Dr. Friedrich Hubalek
(FAM @ TU Wien)
Simple Explicit Variance-Optimal Hedging for Path-Dependent and Multi-Asset Derivatives

Abstract: We consider variance-optimal hedging and Markowitz-type portfolio optimization for processes with stationary independent increments in discrete and continuous time. We recapitulate earlier work for single assets and extend the approach to the multivariate case with and without trading constraints. This allows to determine the optimal hedge for combine options as e.g. baskets and spreads. Moreover, the results are applied to surrogate hedging, where options on untradable assets are hedged by trading in correlated securities. Then a further extension to path-dependent options is developed. The formulas involve the moment or cumulant generating function of the underlying and a multivariate Laplace transform representation of the payoff. These expressions are known in closed form for typically considered Levy processes and exotic options. Therefore the approach is well adapted for numerical evaluation. This talk is based on joint work with Jan Kallsen.

For slides of the talk please contact Dr. Friedrich Hubalek via e-mail (friedrich.hubalek@fam.tuwien.ac.at).

14:40-15:20

Dr. Jan Palczewski
(School of Mathematics, University of Leeds, UK)
Portfolio Optimisation with Economic Factors and Transaction Costs (full Abstract)
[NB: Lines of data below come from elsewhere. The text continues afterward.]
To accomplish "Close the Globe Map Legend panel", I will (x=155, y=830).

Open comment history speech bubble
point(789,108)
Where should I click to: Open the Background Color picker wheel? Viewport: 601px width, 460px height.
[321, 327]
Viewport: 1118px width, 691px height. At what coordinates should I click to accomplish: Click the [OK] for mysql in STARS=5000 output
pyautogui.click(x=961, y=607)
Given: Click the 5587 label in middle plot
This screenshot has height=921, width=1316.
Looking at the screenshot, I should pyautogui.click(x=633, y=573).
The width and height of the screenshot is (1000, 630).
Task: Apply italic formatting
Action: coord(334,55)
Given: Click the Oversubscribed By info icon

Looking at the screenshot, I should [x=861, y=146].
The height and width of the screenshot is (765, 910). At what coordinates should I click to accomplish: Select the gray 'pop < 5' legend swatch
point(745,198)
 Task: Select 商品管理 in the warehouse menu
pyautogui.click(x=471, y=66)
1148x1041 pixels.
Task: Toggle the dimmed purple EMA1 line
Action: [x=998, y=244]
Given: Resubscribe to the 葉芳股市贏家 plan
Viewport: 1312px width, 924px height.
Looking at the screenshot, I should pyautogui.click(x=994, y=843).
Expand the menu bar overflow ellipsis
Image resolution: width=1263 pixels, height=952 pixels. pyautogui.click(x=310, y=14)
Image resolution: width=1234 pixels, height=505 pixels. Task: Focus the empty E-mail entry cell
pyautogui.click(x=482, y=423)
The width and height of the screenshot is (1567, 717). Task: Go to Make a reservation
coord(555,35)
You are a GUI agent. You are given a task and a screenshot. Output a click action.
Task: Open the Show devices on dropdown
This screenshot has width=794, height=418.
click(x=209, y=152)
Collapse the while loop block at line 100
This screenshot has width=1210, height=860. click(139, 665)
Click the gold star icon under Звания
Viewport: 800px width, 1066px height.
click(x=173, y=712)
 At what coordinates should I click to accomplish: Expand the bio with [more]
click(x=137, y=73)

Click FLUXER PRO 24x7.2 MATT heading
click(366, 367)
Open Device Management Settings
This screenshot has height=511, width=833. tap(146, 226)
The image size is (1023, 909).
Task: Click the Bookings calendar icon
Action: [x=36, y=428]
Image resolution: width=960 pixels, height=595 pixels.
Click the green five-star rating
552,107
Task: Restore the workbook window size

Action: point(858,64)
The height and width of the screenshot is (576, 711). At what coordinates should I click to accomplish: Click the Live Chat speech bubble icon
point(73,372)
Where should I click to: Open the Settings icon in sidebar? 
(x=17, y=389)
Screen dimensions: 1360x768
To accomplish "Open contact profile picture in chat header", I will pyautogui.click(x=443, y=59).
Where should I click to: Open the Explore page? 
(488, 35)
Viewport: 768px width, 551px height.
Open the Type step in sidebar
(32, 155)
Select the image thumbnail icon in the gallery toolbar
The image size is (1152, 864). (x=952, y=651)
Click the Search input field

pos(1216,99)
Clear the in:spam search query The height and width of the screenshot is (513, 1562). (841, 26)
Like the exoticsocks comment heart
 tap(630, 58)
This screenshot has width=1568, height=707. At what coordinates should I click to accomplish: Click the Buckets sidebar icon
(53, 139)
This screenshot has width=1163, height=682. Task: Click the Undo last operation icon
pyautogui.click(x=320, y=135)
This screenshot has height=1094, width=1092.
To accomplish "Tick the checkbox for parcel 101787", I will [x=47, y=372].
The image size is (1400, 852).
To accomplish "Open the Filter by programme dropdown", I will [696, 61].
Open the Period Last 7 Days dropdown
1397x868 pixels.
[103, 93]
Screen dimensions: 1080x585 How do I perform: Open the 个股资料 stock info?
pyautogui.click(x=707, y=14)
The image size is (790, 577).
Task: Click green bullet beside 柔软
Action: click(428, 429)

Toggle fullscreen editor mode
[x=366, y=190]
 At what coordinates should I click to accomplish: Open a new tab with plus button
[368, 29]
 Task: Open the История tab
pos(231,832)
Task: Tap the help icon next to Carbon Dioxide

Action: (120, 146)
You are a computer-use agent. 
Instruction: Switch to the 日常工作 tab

Abstract: In the talk we approach the problem of portfolio optimisation. We deal with existence of optimal strategies and smoothness of solutions to appropriate Bellman equations, which is a starting point of development of good numerical algorithms calculating optimal porfolios.
We present two results concerning portfolio optimisation problems on the markets with transaction costs and economic factors. The costs are bounded away from zero (e.g. constant plus proportional costs), which requires the use of impulsive control methodology. First problem treats a continuous-time model with the functional which is a sum of the reward of the consumption and the integral-type term depending on the portfolio and the state of the market. Second problem deals with a discrete-time model, where we maximise average growth rate of the portfolio. A characteristic trait of both results is that the methods used in the proofs are of functional character. We do not exploit the differential approach (quasi-variational inequalities), which allows us to obtain results in greater generality.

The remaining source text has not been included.